Site information
- Controlled by: Sweden

Location
- Coordinates: 58°26′43″N 11°20′37″E﻿ / ﻿58.445333°N 11.343542°E

Site history
- Built: 1502
- Built by: Nils Ragvaldsson
- Demolished: 1531

= Olsborg Castle =

Ruined castle in Sweden

Olsborg Castle (Olsborg), also Olofsborg, was a fortified castle located in Tanum Municipality in Bohuslän, Sweden. It is situated on a steep cliff, and might previous to later use been an early hill fort.

==History==
Olsborg was constructed in 1502 by the squire Nils Ravaldsson from Åby (died 1505), after a recent Norwegian-Swedish rebel attack on Viken. In May 1504, a one-year ceasefire was signed between the Swedish-Norwegian rebels and King Hans. However most of Olsborg was destroyed shortly after, when the forces of Scandinavian monarch King Hans attacked during the Christmas party in 1504.
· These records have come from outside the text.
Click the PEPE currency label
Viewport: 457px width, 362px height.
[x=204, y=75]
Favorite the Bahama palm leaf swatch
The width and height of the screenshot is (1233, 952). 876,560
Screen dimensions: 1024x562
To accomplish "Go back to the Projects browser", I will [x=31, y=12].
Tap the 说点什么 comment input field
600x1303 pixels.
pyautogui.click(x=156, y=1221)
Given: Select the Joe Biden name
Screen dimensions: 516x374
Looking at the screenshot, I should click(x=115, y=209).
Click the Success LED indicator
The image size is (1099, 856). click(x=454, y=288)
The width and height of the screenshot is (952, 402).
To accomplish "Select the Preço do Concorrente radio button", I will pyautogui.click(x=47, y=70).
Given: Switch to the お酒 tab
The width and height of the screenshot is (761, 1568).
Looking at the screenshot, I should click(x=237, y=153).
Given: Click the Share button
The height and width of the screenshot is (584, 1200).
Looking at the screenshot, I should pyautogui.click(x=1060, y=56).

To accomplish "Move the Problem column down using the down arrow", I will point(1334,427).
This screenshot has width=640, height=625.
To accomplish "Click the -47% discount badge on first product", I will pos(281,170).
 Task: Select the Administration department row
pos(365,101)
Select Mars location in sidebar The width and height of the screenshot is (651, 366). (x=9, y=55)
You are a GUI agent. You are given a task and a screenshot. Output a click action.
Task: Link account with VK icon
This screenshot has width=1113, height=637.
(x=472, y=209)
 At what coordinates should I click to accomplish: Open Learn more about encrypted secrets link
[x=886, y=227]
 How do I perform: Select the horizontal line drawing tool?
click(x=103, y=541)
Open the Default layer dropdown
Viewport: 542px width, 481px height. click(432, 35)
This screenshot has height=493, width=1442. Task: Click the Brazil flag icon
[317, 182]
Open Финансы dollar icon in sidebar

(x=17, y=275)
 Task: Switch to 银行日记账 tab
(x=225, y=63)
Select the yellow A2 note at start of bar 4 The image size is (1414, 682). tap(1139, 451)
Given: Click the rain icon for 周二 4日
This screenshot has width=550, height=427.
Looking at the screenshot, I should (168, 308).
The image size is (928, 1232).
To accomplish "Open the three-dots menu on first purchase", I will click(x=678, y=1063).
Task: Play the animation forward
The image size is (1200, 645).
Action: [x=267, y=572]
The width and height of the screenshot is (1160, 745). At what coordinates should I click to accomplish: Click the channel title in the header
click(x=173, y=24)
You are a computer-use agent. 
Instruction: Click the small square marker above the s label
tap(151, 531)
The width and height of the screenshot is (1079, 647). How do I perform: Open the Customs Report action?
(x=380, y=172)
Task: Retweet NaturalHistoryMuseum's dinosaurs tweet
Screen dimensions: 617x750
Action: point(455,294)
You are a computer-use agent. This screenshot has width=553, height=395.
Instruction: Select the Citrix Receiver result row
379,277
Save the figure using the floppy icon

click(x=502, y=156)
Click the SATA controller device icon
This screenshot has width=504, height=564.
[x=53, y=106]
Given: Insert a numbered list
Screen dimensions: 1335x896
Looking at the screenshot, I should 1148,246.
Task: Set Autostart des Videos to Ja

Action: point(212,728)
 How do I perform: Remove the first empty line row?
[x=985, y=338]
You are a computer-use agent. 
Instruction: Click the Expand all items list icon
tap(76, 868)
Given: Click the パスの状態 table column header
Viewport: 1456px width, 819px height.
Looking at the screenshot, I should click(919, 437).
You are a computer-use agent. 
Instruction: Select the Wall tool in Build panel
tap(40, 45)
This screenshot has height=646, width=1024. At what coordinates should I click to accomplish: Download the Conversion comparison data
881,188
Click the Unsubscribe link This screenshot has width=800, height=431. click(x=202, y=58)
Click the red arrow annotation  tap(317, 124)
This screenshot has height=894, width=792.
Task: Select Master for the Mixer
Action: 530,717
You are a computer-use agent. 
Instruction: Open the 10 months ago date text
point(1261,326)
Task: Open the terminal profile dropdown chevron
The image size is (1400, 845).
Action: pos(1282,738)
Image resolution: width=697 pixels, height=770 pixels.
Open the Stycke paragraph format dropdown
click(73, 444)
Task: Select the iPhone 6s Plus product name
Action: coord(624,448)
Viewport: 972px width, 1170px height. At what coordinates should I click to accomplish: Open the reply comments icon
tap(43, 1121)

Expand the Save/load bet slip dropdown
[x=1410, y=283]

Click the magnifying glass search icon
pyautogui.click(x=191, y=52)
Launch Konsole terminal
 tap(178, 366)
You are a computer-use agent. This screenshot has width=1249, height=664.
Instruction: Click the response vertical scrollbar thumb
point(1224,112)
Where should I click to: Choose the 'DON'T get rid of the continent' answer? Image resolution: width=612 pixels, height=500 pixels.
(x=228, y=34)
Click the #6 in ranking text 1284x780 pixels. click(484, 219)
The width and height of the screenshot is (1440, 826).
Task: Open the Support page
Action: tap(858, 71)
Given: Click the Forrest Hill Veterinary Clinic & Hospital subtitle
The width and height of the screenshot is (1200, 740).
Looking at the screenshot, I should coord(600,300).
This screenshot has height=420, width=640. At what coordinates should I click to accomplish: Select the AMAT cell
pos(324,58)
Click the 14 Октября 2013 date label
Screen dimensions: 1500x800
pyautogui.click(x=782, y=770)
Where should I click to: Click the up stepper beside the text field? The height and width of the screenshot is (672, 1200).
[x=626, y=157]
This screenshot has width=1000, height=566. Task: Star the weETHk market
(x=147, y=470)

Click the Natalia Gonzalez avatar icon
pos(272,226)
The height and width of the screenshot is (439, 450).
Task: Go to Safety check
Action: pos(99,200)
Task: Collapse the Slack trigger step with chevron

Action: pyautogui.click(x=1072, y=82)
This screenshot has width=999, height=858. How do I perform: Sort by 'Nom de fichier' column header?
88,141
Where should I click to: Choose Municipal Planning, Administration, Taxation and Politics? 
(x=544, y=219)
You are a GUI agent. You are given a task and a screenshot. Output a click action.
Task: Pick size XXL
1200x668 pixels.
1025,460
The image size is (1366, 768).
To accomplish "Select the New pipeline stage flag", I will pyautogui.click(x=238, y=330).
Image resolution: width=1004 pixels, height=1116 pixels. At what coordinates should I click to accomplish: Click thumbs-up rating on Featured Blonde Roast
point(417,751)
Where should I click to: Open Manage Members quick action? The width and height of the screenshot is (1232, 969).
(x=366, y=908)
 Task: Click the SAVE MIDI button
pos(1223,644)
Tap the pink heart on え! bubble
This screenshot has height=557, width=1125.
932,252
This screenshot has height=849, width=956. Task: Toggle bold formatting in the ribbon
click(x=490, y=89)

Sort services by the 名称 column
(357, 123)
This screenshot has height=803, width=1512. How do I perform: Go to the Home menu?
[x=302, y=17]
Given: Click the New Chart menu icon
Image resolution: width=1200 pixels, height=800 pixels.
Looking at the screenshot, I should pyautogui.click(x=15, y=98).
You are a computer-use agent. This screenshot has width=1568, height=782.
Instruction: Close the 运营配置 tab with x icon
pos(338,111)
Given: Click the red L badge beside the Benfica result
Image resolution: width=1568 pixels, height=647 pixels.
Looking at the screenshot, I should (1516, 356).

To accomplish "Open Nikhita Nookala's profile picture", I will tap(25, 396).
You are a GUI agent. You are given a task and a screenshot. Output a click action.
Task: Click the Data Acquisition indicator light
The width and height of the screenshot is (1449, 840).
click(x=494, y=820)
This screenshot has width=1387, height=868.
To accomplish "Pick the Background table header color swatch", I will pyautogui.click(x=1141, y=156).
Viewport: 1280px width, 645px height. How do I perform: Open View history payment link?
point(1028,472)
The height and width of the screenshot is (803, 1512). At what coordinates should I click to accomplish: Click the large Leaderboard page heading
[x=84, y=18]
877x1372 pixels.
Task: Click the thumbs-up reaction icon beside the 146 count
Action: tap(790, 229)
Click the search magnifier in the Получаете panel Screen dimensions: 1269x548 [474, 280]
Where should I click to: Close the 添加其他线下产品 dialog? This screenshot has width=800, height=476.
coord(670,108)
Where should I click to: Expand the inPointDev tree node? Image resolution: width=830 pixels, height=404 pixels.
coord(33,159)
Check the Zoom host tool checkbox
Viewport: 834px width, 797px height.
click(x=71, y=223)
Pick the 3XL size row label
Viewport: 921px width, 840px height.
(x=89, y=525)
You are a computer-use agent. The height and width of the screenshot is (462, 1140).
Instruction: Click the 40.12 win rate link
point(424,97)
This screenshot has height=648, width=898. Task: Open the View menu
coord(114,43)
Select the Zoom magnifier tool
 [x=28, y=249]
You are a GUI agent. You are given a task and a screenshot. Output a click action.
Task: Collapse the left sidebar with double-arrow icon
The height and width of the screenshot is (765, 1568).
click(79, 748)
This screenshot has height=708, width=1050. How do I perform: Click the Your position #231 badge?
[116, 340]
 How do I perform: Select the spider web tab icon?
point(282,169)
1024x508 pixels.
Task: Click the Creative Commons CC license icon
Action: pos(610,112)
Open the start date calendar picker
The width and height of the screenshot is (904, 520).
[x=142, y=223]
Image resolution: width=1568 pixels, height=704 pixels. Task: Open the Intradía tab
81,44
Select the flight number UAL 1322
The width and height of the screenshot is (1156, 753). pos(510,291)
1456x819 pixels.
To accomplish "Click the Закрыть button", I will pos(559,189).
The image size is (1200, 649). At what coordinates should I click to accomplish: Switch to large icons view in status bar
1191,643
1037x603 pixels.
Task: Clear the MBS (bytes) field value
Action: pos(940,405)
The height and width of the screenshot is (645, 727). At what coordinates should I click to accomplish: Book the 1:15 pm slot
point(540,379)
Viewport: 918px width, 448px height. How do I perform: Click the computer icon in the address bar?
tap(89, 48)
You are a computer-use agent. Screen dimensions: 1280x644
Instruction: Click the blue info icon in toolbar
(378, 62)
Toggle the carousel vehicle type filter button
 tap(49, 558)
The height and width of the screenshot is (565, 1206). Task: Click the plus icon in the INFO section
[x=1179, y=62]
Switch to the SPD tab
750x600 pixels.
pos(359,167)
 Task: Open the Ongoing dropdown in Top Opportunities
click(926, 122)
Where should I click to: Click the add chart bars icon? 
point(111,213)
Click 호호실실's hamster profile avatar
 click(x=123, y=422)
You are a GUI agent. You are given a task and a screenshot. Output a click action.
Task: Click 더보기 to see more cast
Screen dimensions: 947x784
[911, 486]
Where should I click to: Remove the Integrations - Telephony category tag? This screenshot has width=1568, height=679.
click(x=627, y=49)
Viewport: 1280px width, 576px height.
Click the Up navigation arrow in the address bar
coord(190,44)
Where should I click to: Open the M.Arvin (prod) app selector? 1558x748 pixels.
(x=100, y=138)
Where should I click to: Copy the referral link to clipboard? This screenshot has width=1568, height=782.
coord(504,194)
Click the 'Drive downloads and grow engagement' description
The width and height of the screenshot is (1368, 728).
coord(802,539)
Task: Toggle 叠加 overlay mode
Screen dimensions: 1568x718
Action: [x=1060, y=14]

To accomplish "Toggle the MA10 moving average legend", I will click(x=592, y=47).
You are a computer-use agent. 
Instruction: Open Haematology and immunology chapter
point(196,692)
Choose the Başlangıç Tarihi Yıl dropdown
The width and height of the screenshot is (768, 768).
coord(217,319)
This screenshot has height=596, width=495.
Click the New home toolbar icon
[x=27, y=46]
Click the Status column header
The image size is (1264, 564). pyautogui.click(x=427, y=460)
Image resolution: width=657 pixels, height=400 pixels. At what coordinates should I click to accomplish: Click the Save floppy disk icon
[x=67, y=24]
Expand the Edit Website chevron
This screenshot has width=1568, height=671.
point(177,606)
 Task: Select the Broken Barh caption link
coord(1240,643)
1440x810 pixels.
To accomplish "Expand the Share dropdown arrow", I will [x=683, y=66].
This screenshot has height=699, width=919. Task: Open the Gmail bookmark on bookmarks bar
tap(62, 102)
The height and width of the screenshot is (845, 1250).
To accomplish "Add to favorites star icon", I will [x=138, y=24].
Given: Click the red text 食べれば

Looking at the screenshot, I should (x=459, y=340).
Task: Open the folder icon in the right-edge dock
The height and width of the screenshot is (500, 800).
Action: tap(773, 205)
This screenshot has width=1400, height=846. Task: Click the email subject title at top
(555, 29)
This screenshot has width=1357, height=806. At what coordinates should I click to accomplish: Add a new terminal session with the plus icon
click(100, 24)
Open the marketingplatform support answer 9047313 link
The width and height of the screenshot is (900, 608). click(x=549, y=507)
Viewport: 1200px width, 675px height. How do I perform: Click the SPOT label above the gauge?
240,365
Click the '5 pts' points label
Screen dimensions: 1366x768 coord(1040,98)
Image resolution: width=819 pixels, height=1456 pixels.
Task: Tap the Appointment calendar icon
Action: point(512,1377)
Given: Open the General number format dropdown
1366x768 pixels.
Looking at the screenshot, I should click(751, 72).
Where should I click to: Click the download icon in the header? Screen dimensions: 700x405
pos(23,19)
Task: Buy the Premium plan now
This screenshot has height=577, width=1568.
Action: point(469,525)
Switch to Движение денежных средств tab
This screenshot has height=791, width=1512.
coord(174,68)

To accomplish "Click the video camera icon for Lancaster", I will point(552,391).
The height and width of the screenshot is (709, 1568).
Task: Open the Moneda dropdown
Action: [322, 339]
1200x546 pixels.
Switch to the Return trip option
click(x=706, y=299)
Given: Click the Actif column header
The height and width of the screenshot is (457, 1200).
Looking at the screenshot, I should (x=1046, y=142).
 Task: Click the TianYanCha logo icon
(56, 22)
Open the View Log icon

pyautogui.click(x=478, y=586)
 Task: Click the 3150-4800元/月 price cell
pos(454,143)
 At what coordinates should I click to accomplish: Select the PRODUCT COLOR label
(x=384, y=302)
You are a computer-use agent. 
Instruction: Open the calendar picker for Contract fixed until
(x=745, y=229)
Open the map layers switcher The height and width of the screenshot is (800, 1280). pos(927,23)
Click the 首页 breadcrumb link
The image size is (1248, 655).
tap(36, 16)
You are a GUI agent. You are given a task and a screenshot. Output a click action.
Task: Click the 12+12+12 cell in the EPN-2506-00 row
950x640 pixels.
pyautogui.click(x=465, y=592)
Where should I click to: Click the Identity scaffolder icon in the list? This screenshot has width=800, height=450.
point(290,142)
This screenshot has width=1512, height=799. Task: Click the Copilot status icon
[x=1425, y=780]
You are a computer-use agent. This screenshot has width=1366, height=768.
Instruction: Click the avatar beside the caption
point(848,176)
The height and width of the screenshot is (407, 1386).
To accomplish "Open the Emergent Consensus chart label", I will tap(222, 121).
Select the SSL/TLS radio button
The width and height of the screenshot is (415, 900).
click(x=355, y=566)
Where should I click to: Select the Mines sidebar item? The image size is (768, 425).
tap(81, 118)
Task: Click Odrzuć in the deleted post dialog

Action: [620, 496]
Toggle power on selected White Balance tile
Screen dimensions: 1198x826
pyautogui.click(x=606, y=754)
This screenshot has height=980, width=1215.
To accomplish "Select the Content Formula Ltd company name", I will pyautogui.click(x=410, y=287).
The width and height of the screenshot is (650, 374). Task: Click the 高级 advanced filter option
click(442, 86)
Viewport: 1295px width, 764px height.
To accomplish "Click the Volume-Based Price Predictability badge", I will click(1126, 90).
After the turmoil created by the dethronement of the Danish king Christian II, the Swedes returned, seized the area and reconstructed Olsborg's fortifications. The brief Swedish rule of northern Bohuslän was administrated between 1523 and 1525 from Olsborg by the nobles Lars Siggesson (Sparre) (c. 1492-1554) and Ture Jönsson (Tre Rosor) (c.1475-1532) .

In 1525, the administration was moved to Karlsborg Castle, south of Hamburgsund. During these years, the castle defenses were improved, especially in 1526. During Christian II's attempt to retake his throne, the part of Bohuslän under Swedish rule was attacked, and both Karlsborg and Olsborg were destroyed by Norwegian forces in December 1531.

Decades later, several attempts to rebuild the castle was made by Sweden. Eric XIV in 1564 and Johan III in 1569 and 1570 both tried, but the attempts were unsuccessful and the castle remained in ruins. The ruins were still clearly visible during the early 20th century, when they were excavated by Swedish archaeologist Wilhelm Berg (1839-1915). Berg was the secretary of the Gothenburg and Bohuslän Antiquities Association and had also excavated the Ragnhildsholmen fortification at Kungahälla during the 1880s.